Life is a lot like a game, it’s a series of physical, emotional, and financial interactions with our environment and others. Sometimes we “win,” and sometimes we “lose.” And sometimes all we can do is just learn, so that the next time a similar situation comes around, the outcome will be more favorable for us. In this context, we can also view life as a series of negotiations… negotiations with ourselves, negotiations with others, and negotiations with our environment.
On this, psychologist Jordan Peterson, Ph.D. states: “You can’t negotiate from a position of weakness. You need to understand that if you want to advance your career and yourself you must negotiate with others. And this is because, even if you are competent at what you do, but you remain silent, you will be ignored. So, in the grand scheme of things, what you can do will not even be considered. You will just be a part of the background which is keeping everything functioning for everyone else.”
To develop ourselves, and to become successful, we must, therefore, be both competent AND strategic. We must be able to say to ourselves and to others (directly and indirectly), “This is who I am. This is what I believe. This is what I can do to make your life better, easier, or more fulfilling.” But that kind of posture, that kind of clarity, and that kind of purposefulness, is only useful within the context of a helping relationship, where the meaning of “better,” “easier,” and “more fulfilling,” can be discussed and negotiated.
In the posture of a helping relationship, we are in a position to make a better offer than doing nothing. Truly helping relationships with our patients require personal power, and personal power is both principle-centered and reciprocal, as the power actually comes from the other person and their belief in us.

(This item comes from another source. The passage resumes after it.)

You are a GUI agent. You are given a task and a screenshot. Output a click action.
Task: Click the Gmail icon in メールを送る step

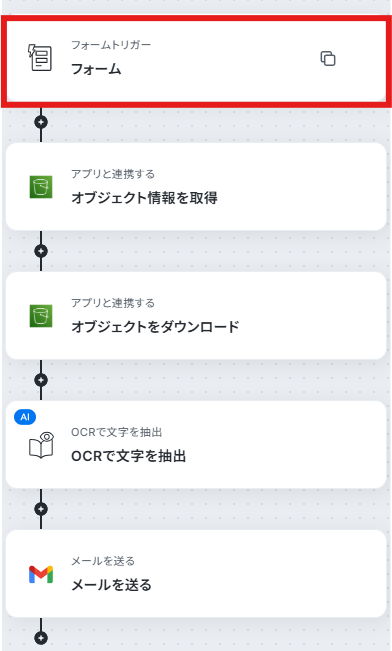(41, 574)
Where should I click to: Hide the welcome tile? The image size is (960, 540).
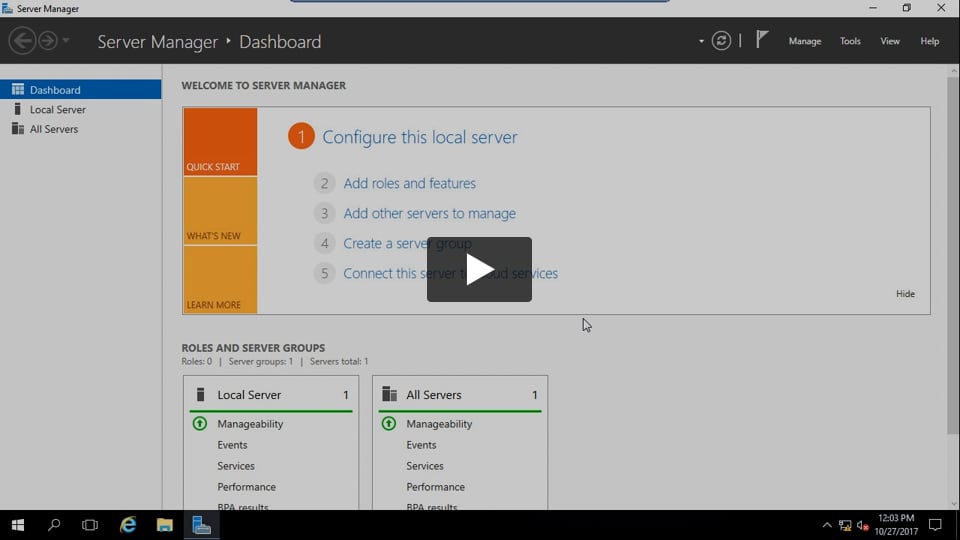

In situations where we have no personal power, because we have not or cannot establish a truly helping relationship, we rely on other means to advance our agenda, such as leveraging convenience, emotions, pride, deception, loyalty to a third party, fear, and so forth.When we do this, our principles are lost, as is the greatest potential for the other person to believe in us.
Remember, you have the personal power to continually reassess relationships with patients and choose whether or not proceeding with a relationship in its current form is helpful. Helping the other person have personal power… creating experiences that earn trust… choosing to manage relationships with our patients first… then, offering true help and discussing why it is better… this is the path that positively influences everything else downstream.